The S&P 500 (NYSEARCA:SPY) is up 4.8% year to date and current action after the recent breakout is similar to previous major breakouts for the index.
Economic reports were mostly positive today with an upbeat PMI reports from the U.S. Europe and China.First time unemployment claims for the week fell to 330,000, down from last week’s 335,000 and beating expectations. Read “3 Positive Economic Reports On Thursday”

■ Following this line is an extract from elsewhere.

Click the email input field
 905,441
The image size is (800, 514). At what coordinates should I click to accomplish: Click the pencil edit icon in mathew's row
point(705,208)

December leading economic indicators rose 0.5% from last month’s 0.0% reading.But Apple (Nasdaq:AAPL) was the big news since it is the biggest company in the world and the 900 pound gorilla in U.S. stock indexes, composing roughly 10% of the Nasdaq and more than 3% of the S&P 500 (NYSEARCA:SPY) Read “Why Apple Is Getting Hammered: Could It Fall 60% Again?”
Furthermore, Apple (NYSEARCA:AAPL) is a darling of mutual funds and hedge funds and so action in the company’s stock ripples far and wide.
After the close, Microsoft (Nasdaq:MSFT) reported earnings that met expectations on sales that were slightly lower than expected, and Starbucks (SBUX) checked in with a well received report.
Netflix (NFLX) came in at the opposite end of the spectrum from Apple (Nasdaq:AAPL) with a gain of 42.2%.
Notable Stocks and Sectors:
Tech Sector (NYSEARCA:XLK)
Google (GOOG) +1.66%
Intel (INTC) -0.76%
Apple (AAPL) -12.53%
Energy Sector: (NYSEARCA:XLE)
Chevron: (CVX) +0.43%
Financial Sector (NYSEARCA:XLF)
Bank of America (BAC) +0.96%
Wells Fargo (WFC) +0.6%
Citigroup (C) +1.86
Tomorrow brings the December new home sales report and earnings from Proctor and Gamble, Kimberley Clark and Honeywell.
Bottom line: Major stock indexes and ETFs showed substantial resilience today in the face of Apple’s (Nasdaq:AAPL) crash which bodes well for the continuation of the current rally. Psychological and technical resistance is strong at the 1500 level on the S&P 500 (NYSEARCA:SPY) and so a pause or pullback here would be normal before a new move up. On a technical basis, major ETFs and stocks remain at overbought levels and these will also need to be unwound for more upward motion to continue.